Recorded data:
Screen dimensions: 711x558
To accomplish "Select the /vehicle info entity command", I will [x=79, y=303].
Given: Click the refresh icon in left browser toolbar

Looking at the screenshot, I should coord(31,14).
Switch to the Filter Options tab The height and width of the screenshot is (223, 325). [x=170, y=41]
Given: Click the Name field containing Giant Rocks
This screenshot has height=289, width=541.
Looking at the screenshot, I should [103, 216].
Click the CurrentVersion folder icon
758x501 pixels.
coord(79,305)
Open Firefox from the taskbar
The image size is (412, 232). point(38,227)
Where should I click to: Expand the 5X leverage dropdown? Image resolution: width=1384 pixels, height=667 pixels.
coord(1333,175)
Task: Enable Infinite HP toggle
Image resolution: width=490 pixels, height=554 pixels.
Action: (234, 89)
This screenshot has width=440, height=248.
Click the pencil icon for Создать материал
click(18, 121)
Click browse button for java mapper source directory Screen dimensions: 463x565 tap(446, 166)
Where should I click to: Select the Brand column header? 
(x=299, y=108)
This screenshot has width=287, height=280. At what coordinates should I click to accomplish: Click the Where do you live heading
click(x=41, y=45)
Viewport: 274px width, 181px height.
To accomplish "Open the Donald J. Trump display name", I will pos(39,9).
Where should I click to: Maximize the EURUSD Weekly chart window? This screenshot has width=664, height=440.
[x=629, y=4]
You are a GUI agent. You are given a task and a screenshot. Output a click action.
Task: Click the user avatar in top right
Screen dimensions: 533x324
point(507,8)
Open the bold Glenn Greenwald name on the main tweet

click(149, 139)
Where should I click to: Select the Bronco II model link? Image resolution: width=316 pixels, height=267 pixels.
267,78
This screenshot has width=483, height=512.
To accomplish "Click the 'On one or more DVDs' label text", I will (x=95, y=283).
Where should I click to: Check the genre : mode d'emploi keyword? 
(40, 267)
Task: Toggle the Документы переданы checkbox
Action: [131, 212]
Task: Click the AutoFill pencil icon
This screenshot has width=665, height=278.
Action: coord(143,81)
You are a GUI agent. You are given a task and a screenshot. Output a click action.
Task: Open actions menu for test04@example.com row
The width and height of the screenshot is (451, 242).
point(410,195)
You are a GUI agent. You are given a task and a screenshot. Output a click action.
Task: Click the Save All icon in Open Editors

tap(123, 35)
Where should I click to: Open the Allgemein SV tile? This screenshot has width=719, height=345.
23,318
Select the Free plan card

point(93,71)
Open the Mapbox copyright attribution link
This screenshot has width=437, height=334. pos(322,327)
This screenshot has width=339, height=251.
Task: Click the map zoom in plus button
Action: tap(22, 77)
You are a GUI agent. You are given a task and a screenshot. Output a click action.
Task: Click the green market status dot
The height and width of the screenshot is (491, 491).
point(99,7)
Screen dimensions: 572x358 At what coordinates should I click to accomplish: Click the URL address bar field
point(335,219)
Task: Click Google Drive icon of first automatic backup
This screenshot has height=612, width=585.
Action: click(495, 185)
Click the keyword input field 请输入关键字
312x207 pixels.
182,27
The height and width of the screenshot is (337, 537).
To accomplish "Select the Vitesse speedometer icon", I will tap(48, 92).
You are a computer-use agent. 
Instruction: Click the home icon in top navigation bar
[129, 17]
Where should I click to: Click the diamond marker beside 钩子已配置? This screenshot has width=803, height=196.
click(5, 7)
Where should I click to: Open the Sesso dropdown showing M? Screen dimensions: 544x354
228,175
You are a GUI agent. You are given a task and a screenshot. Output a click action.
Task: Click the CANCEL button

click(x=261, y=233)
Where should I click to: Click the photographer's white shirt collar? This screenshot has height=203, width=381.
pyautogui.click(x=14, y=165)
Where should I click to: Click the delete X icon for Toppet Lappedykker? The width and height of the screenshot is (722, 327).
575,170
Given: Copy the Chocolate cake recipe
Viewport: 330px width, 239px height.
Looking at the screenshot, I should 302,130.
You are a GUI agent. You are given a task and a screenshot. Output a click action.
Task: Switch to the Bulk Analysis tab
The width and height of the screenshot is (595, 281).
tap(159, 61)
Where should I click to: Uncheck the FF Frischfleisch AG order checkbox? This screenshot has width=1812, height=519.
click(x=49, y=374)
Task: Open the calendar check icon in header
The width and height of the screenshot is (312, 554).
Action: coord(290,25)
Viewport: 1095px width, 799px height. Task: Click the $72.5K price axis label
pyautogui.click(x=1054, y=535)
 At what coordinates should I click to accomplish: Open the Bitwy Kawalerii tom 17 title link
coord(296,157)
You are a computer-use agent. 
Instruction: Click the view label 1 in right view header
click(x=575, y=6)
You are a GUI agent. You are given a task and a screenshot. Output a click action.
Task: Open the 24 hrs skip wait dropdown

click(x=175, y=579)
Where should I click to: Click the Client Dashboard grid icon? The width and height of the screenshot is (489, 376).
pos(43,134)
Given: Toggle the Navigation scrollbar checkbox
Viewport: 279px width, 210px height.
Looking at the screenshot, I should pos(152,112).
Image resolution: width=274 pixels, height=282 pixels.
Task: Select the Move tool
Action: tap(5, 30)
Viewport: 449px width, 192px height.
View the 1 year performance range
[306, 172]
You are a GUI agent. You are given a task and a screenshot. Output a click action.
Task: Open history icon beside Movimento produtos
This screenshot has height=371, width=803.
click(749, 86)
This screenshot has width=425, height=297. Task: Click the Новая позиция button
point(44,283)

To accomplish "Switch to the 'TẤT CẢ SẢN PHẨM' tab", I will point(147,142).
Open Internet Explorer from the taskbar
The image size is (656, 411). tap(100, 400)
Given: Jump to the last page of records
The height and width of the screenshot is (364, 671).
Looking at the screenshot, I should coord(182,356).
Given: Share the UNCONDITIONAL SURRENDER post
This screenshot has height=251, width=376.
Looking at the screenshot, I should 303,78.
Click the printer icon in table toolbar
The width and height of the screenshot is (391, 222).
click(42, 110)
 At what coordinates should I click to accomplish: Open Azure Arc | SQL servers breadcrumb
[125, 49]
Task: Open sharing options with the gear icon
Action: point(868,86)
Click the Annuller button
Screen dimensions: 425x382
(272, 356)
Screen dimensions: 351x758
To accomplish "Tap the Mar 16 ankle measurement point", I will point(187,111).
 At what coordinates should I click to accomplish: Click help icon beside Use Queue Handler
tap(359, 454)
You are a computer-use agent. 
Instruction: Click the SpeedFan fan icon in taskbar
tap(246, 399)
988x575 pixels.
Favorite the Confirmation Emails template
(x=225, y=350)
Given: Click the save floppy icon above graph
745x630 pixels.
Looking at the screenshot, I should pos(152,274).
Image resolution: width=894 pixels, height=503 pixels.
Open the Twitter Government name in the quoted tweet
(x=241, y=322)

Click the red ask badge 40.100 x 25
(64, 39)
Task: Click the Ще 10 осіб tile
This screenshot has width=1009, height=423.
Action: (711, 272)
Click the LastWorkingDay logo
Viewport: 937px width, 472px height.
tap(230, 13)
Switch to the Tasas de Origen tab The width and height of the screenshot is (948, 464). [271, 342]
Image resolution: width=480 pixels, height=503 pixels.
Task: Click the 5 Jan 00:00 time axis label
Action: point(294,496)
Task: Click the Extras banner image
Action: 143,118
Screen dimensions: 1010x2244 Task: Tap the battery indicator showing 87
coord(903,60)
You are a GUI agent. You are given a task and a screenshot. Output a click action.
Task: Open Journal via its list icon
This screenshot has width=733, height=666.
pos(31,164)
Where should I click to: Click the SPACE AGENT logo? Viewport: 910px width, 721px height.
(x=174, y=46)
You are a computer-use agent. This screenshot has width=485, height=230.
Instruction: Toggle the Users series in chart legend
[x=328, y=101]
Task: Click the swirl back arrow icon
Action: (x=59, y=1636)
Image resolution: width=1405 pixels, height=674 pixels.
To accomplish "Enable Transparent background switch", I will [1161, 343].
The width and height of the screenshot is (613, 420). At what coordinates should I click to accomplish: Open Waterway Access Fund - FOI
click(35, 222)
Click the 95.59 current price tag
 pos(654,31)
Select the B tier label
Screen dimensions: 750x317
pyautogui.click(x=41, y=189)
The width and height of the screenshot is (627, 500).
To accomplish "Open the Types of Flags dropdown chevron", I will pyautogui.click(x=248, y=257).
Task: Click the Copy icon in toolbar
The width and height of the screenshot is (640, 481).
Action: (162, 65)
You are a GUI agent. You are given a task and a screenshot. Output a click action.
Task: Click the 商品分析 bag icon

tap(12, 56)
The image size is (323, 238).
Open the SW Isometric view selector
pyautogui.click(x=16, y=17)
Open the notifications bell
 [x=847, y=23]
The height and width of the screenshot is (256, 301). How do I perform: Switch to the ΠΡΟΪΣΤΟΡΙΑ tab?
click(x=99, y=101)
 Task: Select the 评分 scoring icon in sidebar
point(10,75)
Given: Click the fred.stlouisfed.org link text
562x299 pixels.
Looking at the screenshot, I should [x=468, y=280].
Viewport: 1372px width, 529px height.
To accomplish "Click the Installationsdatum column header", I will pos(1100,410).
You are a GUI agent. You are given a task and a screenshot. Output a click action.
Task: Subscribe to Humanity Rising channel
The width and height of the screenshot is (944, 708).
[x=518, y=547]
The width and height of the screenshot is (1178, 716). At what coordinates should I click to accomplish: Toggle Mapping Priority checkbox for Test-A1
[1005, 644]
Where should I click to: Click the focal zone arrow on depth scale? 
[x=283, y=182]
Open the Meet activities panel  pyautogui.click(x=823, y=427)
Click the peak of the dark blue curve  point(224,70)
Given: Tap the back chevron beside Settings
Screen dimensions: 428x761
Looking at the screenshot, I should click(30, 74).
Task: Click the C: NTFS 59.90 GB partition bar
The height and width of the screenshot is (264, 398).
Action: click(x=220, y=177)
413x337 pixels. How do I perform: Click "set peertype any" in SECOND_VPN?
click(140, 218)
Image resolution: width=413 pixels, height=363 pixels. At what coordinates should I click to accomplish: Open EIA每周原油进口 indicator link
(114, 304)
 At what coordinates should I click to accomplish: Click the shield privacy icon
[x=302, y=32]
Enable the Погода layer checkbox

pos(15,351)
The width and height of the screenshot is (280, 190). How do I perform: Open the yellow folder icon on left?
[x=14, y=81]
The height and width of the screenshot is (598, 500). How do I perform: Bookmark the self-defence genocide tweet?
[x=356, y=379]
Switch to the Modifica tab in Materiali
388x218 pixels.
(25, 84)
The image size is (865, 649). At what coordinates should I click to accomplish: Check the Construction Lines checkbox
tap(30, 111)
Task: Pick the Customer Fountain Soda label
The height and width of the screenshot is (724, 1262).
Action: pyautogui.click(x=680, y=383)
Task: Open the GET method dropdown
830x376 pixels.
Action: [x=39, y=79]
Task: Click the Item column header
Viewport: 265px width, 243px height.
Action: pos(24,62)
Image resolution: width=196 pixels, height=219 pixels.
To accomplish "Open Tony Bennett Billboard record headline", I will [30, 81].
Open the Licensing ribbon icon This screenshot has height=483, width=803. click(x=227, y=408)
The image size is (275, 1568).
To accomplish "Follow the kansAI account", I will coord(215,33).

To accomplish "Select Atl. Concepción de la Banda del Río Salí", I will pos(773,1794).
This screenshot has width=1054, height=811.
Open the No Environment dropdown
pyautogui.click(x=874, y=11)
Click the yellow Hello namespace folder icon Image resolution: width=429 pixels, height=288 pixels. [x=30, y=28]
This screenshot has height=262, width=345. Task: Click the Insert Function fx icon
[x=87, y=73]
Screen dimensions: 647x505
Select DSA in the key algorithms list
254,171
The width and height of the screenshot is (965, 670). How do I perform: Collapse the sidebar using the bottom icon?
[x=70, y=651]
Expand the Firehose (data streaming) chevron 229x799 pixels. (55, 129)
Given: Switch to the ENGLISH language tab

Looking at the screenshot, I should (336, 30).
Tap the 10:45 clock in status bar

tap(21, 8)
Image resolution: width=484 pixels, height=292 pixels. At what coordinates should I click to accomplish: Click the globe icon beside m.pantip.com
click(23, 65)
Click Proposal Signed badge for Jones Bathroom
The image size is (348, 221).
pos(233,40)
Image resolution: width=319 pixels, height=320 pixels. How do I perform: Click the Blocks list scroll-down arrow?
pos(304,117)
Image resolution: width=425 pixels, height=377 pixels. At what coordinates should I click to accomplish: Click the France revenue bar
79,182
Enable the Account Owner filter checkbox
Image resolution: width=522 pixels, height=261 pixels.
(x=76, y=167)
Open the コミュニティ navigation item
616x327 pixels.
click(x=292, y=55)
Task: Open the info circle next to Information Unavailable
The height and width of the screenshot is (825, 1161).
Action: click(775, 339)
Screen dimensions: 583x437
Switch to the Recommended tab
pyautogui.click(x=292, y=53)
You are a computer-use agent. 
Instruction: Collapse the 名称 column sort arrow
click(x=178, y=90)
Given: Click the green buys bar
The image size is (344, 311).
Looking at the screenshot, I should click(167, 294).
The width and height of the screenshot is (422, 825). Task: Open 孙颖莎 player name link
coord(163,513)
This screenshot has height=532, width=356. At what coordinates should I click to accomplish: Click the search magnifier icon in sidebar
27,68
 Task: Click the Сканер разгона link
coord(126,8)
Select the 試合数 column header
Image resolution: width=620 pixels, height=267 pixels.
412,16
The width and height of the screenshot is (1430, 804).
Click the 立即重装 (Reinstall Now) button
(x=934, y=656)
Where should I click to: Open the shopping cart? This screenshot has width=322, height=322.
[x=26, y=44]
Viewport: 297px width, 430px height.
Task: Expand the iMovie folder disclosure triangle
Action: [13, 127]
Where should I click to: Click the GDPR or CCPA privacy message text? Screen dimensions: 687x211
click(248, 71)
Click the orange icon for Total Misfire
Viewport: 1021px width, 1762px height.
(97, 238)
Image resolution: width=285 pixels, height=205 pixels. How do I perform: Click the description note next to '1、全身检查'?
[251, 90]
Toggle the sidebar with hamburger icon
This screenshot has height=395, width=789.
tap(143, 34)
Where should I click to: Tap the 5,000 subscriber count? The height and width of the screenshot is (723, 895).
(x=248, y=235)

Exercise directions: Repeat, exactly as they stand above, the lines from the line with "This screenshot has height=251, width=376." to the line with "Task: Click the Ще 10 осіб tile", both lines included.

Result:
This screenshot has height=251, width=376.
Looking at the screenshot, I should 303,78.
Click the printer icon in table toolbar
The width and height of the screenshot is (391, 222).
click(42, 110)
 At what coordinates should I click to accomplish: Open Azure Arc | SQL servers breadcrumb
[125, 49]
Task: Open sharing options with the gear icon
Action: point(868,86)
Click the Annuller button
Screen dimensions: 425x382
(272, 356)
Screen dimensions: 351x758
To accomplish "Tap the Mar 16 ankle measurement point", I will point(187,111).
 At what coordinates should I click to accomplish: Click help icon beside Use Queue Handler
tap(359, 454)
You are a computer-use agent. 
Instruction: Click the SpeedFan fan icon in taskbar
tap(246, 399)
988x575 pixels.
Favorite the Confirmation Emails template
(x=225, y=350)
Given: Click the save floppy icon above graph
745x630 pixels.
Looking at the screenshot, I should pos(152,274).
Image resolution: width=894 pixels, height=503 pixels.
Open the Twitter Government name in the quoted tweet
(x=241, y=322)

Click the red ask badge 40.100 x 25
(64, 39)
Task: Click the Ще 10 осіб tile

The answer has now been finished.